> [Requirement]: Starting at the first line of the entries below, output every line exactly, up to and including the line with "Click the email envelope icon in toolbar".

(Stored records)
____________________

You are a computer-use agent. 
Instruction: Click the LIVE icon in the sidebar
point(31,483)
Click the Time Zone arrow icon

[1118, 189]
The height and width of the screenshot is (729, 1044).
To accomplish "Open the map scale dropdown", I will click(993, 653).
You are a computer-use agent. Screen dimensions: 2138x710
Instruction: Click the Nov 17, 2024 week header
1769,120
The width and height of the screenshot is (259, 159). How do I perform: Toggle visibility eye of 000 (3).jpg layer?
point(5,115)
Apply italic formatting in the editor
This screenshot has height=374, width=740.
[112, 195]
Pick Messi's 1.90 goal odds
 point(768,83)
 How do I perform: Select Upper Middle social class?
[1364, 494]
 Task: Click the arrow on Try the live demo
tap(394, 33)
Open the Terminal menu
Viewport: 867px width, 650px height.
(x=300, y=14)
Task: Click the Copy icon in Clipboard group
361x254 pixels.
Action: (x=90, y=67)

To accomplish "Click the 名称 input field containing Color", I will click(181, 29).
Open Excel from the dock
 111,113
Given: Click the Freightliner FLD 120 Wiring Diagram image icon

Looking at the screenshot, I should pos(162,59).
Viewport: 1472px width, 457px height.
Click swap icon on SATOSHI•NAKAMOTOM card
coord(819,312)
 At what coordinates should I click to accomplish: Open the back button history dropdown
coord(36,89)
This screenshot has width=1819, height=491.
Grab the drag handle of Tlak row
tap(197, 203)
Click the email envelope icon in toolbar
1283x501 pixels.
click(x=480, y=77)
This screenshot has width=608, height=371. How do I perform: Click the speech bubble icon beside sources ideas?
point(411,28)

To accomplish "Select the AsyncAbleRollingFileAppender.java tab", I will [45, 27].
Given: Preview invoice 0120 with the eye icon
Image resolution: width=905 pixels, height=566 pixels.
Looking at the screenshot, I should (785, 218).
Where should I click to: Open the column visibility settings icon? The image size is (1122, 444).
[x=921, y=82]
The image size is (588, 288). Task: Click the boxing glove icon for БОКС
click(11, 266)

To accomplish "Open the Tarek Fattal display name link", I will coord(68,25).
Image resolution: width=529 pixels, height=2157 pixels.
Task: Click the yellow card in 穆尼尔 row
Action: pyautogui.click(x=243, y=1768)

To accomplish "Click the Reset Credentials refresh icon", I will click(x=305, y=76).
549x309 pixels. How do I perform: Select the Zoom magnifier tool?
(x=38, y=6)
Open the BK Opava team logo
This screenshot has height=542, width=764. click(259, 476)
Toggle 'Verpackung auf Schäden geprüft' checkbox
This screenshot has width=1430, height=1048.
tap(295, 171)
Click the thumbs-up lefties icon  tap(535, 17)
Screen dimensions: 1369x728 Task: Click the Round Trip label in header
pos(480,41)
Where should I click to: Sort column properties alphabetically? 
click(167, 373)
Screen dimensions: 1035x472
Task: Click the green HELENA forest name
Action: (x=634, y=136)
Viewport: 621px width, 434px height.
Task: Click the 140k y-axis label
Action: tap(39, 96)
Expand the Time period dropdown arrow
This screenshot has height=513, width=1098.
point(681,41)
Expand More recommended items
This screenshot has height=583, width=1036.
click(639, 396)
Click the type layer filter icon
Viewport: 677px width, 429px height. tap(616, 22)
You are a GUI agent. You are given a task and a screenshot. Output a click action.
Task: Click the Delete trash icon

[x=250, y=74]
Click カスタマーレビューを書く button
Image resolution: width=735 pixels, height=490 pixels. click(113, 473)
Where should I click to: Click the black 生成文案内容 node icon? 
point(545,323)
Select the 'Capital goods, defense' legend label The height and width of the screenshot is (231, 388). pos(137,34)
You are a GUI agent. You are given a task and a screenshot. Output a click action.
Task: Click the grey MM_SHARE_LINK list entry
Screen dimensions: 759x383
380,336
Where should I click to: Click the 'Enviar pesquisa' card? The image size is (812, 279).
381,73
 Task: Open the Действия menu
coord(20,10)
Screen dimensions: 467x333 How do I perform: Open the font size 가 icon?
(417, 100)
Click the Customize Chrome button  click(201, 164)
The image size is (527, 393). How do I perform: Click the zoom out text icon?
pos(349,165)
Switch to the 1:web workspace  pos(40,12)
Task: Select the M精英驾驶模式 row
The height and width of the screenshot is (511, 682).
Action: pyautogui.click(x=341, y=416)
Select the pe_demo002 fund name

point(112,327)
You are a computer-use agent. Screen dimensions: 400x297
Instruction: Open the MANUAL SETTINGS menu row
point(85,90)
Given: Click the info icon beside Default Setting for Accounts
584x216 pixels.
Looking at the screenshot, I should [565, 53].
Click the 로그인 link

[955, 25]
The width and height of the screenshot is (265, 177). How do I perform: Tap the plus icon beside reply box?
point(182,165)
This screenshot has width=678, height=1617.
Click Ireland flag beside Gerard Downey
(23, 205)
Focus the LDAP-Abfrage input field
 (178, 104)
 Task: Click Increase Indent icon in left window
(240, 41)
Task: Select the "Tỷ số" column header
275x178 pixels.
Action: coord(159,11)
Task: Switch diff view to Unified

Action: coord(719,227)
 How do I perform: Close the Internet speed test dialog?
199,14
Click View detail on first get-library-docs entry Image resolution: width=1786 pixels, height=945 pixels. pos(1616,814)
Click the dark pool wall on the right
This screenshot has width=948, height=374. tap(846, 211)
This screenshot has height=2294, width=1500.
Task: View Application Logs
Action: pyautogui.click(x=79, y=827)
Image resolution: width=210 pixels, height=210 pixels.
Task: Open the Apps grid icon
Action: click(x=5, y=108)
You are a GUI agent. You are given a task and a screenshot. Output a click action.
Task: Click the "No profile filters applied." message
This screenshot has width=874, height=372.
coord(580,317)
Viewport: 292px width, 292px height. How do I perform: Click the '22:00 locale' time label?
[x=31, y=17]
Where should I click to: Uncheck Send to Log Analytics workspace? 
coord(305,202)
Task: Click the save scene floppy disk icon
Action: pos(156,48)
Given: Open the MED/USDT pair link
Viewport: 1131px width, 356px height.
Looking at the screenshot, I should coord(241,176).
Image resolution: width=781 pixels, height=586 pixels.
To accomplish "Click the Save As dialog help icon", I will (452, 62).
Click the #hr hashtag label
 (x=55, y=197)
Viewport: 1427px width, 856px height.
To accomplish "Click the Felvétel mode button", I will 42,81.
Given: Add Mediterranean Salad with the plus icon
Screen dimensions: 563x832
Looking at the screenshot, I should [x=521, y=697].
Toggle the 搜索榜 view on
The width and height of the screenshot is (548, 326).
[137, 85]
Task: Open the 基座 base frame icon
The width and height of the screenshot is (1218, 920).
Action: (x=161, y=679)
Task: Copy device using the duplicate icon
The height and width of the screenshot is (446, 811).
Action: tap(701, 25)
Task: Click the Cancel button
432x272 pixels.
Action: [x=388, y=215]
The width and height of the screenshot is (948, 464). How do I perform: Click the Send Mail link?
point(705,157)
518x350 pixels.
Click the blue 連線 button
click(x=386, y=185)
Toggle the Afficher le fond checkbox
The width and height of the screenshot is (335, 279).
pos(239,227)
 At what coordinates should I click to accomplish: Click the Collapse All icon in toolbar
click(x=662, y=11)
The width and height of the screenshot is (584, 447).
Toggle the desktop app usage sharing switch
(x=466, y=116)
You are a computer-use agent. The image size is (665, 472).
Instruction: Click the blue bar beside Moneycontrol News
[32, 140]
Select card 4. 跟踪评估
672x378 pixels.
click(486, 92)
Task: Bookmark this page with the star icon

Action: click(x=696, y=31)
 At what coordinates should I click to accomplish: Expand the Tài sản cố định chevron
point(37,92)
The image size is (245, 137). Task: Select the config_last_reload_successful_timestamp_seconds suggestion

____________________

> [Written response]:
You are a computer-use agent. 
Instruction: Click the LIVE icon in the sidebar
point(31,483)
Click the Time Zone arrow icon

[1118, 189]
The height and width of the screenshot is (729, 1044).
To accomplish "Open the map scale dropdown", I will click(993, 653).
You are a computer-use agent. Screen dimensions: 2138x710
Instruction: Click the Nov 17, 2024 week header
1769,120
The width and height of the screenshot is (259, 159). How do I perform: Toggle visibility eye of 000 (3).jpg layer?
point(5,115)
Apply italic formatting in the editor
This screenshot has height=374, width=740.
[112, 195]
Pick Messi's 1.90 goal odds
 point(768,83)
 How do I perform: Select Upper Middle social class?
[1364, 494]
 Task: Click the arrow on Try the live demo
tap(394, 33)
Open the Terminal menu
Viewport: 867px width, 650px height.
(x=300, y=14)
Task: Click the Copy icon in Clipboard group
361x254 pixels.
Action: (x=90, y=67)

To accomplish "Click the 名称 input field containing Color", I will click(181, 29).
Open Excel from the dock
 111,113
Given: Click the Freightliner FLD 120 Wiring Diagram image icon

Looking at the screenshot, I should pos(162,59).
Viewport: 1472px width, 457px height.
Click swap icon on SATOSHI•NAKAMOTOM card
coord(819,312)
 At what coordinates should I click to accomplish: Open the back button history dropdown
coord(36,89)
This screenshot has width=1819, height=491.
Grab the drag handle of Tlak row
tap(197, 203)
Click the email envelope icon in toolbar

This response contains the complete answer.